# Articolo
━━━━━━━━━━

All’inizio la scelta delle suore di impiantare vigne fu coraggiosa, in anni in cui il vino non faceva né notizia né mercato, e figuriamoci quello sardo. Ma su quei terreni aridi e sabbiosi, ricevuti in donazione, il grano non cresceva e bisognava trovare un’alternativa per aiutare i poveri. Una decisione oggi vincente per l’ottima produzione – tre etichette di vino Dop e tre etichette Igp – ottenuta soprattutto da vitigni autoctoni come il Nasco, la Malvasia di Cagliari, il Cannonau, il Monica e il Bovale Sardo.
Il vino sardo di qualità è stata una decisione coraggiosa
A guidare le consorelle è Suor Margherita, energica ad organizzare i lavori agricoli quanto dolce a coccolare i suoi figli. Sì, perché la Comunità Evaristiana ospita bimbi e ragazzi diversamente abili o disadattati, con alle spalle storie di abusi e di abbandoni. Qui ritrovano tante mamme e l’affetto dei confratelli e dei volontari che danno una mano quando serve. Sono una ventina i ragazzi ospitati, ascoltati e aiutati da insegnanti di sostegno e recuperati alla vita, ma altri ne arrivano e restano pochi giorni, tra un affidamento e l’altro. “Non si sa mai quanti saremo a tavola” – dice suor Margherita – le forze dell’ordine ce li portano a tutte le ore, frastornati e impauriti, spesso sudici come Dio è grande“.
C’è Antonio che aveva paura di diventare grande, Rosaria discriminata perché ritenuta illegittima, Andrea troppo malato per essere assistito in famiglia.
Tutti portano avanti il messaggio del fondatore dell’ordine, padre Evaristo Madeddu, che nella Sardegna latifondista degli anni Venti ispirandosi a San Francesco si dedicò ai poveri con iniziative forti che fecero irrigidire le autorità ecclesiastiche, un po’ come avvenne per Padre Pio. Si dovette attendere gli anni Sessanta perché la Chiesa ufficiale riconoscesse pienamente la sua opera, tanto contestata e contrastata.
Il Vino di qualità ma non solo, anche l’opera cristiana è grande nel Convento del vino
Ma la solidarietà parte e arriva a Putzu Idu: un produttore di pasta non fa mai mancare il primo piatto e l’orto e il pollaio danno anche più di quel che serve a Suor Remedia, che traffica in cucina con i pentoloni. La Provvidenza – dicono – arriva sempre al momento giusto, e poi a mandare avanti il convento c’è il vino, apprezzato e ora scoperto anche dalle più nobili guide, di cui insieme alle suore si occupa un nipote studente laureando in enologia. Inutile però cercare le religiose al Vinitaly o agli altri eventi a tema. Delegano infatti i confratelli più assidui, Marco, Salvatore e Roy perché, pur nella consapevolezza dell’impatto mediatico di una loro presenza, non vogliono lasciare soli i ragazzi e poi c’è sempre troppo da fare in campagna.

━━━━━━━━━━

# Cosa fare
#1 Quali vitigni autoctoni nomina l'articolo sul convento del vino in Sardegna?
#2 Prosegui l'articolo sul convento del vino di Putzu Idu partendo dopo la sua ultima frase.

# Dati memorizzati
━━━━━━━━━━

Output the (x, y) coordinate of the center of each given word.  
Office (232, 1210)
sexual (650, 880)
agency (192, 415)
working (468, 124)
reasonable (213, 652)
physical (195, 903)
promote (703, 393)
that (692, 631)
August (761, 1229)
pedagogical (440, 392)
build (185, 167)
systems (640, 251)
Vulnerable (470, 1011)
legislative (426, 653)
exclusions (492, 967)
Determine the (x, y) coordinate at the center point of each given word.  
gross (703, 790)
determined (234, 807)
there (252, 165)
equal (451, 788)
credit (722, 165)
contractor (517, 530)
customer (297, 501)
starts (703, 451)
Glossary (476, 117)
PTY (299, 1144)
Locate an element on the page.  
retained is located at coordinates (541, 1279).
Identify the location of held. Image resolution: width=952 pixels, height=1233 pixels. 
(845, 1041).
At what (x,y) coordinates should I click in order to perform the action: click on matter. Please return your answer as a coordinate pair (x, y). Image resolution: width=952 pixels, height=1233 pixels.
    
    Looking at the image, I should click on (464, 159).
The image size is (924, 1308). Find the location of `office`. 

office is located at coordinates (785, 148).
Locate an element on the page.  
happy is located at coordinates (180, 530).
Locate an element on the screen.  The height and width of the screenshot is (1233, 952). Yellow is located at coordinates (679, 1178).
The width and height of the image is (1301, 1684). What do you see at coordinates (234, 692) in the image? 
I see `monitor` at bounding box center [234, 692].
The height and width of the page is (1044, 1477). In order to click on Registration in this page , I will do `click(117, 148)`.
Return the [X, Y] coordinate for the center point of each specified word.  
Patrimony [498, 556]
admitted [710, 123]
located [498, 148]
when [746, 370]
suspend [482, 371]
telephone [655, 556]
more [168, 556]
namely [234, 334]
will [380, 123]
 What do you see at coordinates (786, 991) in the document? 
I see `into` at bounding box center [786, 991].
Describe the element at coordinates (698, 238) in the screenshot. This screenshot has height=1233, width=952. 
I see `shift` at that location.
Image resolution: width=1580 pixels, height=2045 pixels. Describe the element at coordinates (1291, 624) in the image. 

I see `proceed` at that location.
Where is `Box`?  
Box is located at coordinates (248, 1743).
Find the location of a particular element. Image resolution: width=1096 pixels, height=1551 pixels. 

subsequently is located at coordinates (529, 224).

━━━━━━━━━━

# Risposte attese
#1 Il Nasco, la Malvasia di Cagliari, il Cannonau, il Monica e il Bovale Sardo.

#2
un vino fuori dal circuito mainstream del vinitaly ma pur sempre un vino di qualità inserito nelle guide gourmet
Una storia minore di ordinaria accoglienza, questa delle Suore Evaristiane? No, perché un giorno si è inserita una storia nella storia che sembra uscita dalle pagine di Salvator Gotta o di Edmondo De Amicis e che merita di essere raccontata. Anni fa un gruppo di alpini in trasferta capitò per caso per acquistare vino e, colpito dallo stato della struttura, quasi cadente, decise di aiutare le suore senza troppe parole, alla montanara. Le penne nere guardarono, misurarono, chiesero planimetrie e mappe catastali e ripartirono. Mesi dopo, all’improvviso, una telefonata: “Arriviamo giovedì”.
Una colonna di camion targati Trento, carichi di mattoni e cemento si profilò all’orizzonte e una squadra di 35 penne nere, insieme a geometri ed elettricisti, si rimboccò le maniche, ricevendo il cambio ogni settimana per quattro mesi e coinvolgendo i commilitoni sardi che risposero subito all’appello. Alle incredule suore non restò che trafficare ai fornelli con i robusti sapori sardi, per non far sentire agli alpini la nostalgia della polenta. Una targa, “Via degli Alpini” è stata posta sul lungomare per ricordare la vicenda. Le penne nere tornano da allora ogni anno, con i figli e i nipoti, e non si tirano indietro se c’è qualche lavoro particolarmente pesante da fare. Ora la cantina è a posto, con tutte le attrezzature fiammanti, e in caso di necessità chissà che gli alpini non si inventino un’altra spedizione.
Una storia a lieto fine, questa, ma quali sono i momenti più belli? “Quando i nostri ragazzi escono da qui e si inseriscono nella società“, dice Suor Margherita, anche se sa bene che non sempre è così. E’ solo di sera, quando tutti sono a letto, che le religiose ne parlano e fanno progetti, davanti a una tv accesa che nessuna guarda, mentre Suor Teresa, 101 anni, rammenda senza occhiali e suor Emanuela riferisce sui lavori in vigna e in cantina. Domani è un altro giorno, è il caso di dire.